WHAT YOU HAVE TO DO: What you return should be the lines from the first line of the records below through the line holding "Контакти (105, 251)", unchanged.

INFORMATION GIVEN:
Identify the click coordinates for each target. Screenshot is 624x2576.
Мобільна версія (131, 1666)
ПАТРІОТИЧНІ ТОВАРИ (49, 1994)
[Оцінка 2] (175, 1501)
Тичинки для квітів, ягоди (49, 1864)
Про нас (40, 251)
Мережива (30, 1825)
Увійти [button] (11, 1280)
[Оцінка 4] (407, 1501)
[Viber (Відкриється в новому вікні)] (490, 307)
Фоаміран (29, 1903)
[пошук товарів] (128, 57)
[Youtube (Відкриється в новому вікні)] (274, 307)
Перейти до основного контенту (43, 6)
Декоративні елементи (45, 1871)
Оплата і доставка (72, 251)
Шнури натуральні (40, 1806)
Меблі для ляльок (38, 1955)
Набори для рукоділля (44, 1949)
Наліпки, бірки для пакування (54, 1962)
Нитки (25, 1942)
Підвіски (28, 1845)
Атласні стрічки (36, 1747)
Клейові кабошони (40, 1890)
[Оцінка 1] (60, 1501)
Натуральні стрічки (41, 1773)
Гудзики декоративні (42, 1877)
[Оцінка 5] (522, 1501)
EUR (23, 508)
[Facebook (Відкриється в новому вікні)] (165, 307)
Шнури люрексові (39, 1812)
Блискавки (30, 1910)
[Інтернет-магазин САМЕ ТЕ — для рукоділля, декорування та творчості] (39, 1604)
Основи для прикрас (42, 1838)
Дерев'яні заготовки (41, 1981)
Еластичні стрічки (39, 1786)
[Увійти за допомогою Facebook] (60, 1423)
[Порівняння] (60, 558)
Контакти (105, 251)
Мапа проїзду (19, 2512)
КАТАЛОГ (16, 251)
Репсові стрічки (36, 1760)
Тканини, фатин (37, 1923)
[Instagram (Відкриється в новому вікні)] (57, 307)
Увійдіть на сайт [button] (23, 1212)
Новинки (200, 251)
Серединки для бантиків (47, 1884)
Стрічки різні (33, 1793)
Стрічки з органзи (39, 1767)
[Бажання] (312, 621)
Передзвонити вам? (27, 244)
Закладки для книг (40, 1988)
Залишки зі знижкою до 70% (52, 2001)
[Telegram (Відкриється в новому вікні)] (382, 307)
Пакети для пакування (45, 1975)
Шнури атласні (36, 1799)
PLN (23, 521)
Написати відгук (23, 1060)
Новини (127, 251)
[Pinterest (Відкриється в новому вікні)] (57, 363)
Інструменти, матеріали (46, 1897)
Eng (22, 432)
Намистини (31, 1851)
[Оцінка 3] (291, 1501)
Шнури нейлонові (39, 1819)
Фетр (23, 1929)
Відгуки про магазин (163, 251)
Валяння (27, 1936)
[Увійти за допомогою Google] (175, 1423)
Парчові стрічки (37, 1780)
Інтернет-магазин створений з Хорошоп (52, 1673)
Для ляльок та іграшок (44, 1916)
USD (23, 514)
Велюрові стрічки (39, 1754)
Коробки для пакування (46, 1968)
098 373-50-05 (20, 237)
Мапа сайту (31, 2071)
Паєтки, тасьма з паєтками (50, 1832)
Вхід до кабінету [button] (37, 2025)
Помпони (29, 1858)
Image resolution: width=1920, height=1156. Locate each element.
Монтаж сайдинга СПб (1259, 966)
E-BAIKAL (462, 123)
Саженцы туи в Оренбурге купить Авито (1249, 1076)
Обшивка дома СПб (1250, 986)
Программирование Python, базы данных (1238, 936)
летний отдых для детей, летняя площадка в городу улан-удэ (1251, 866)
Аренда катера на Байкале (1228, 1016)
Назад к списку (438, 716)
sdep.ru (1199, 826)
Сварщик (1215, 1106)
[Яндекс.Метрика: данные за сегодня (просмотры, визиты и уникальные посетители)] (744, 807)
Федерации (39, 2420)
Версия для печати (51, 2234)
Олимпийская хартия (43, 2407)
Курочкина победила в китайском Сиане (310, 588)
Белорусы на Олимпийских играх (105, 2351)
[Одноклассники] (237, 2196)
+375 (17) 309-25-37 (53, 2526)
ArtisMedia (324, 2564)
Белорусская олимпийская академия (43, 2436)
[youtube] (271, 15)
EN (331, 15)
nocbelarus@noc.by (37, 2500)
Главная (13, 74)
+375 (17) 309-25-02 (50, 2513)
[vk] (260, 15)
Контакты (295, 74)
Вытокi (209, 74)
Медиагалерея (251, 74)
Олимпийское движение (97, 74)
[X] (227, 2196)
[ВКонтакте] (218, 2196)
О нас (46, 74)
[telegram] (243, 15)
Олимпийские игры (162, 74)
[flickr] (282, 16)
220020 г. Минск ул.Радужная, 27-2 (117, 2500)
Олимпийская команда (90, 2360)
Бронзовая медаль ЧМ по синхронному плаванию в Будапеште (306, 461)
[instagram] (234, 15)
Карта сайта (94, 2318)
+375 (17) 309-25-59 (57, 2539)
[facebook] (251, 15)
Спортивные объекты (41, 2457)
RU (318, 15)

RESULT OF THIS TASK:
Identify the click coordinates for each target. Screenshot is 624x2576.
Мобільна версія (131, 1666)
ПАТРІОТИЧНІ ТОВАРИ (49, 1994)
[Оцінка 2] (175, 1501)
Тичинки для квітів, ягоди (49, 1864)
Про нас (40, 251)
Мережива (30, 1825)
Увійти [button] (11, 1280)
[Оцінка 4] (407, 1501)
[Viber (Відкриється в новому вікні)] (490, 307)
Фоаміран (29, 1903)
[пошук товарів] (128, 57)
[Youtube (Відкриється в новому вікні)] (274, 307)
Перейти до основного контенту (43, 6)
Декоративні елементи (45, 1871)
Оплата і доставка (72, 251)
Шнури натуральні (40, 1806)
Меблі для ляльок (38, 1955)
Набори для рукоділля (44, 1949)
Наліпки, бірки для пакування (54, 1962)
Нитки (25, 1942)
Підвіски (28, 1845)
Атласні стрічки (36, 1747)
Клейові кабошони (40, 1890)
[Оцінка 1] (60, 1501)
Натуральні стрічки (41, 1773)
Гудзики декоративні (42, 1877)
[Оцінка 5] (522, 1501)
EUR (23, 508)
[Facebook (Відкриється в новому вікні)] (165, 307)
Шнури люрексові (39, 1812)
Блискавки (30, 1910)
[Інтернет-магазин САМЕ ТЕ — для рукоділля, декорування та творчості] (39, 1604)
Основи для прикрас (42, 1838)
Дерев'яні заготовки (41, 1981)
Еластичні стрічки (39, 1786)
[Увійти за допомогою Facebook] (60, 1423)
[Порівняння] (60, 558)
Контакти (105, 251)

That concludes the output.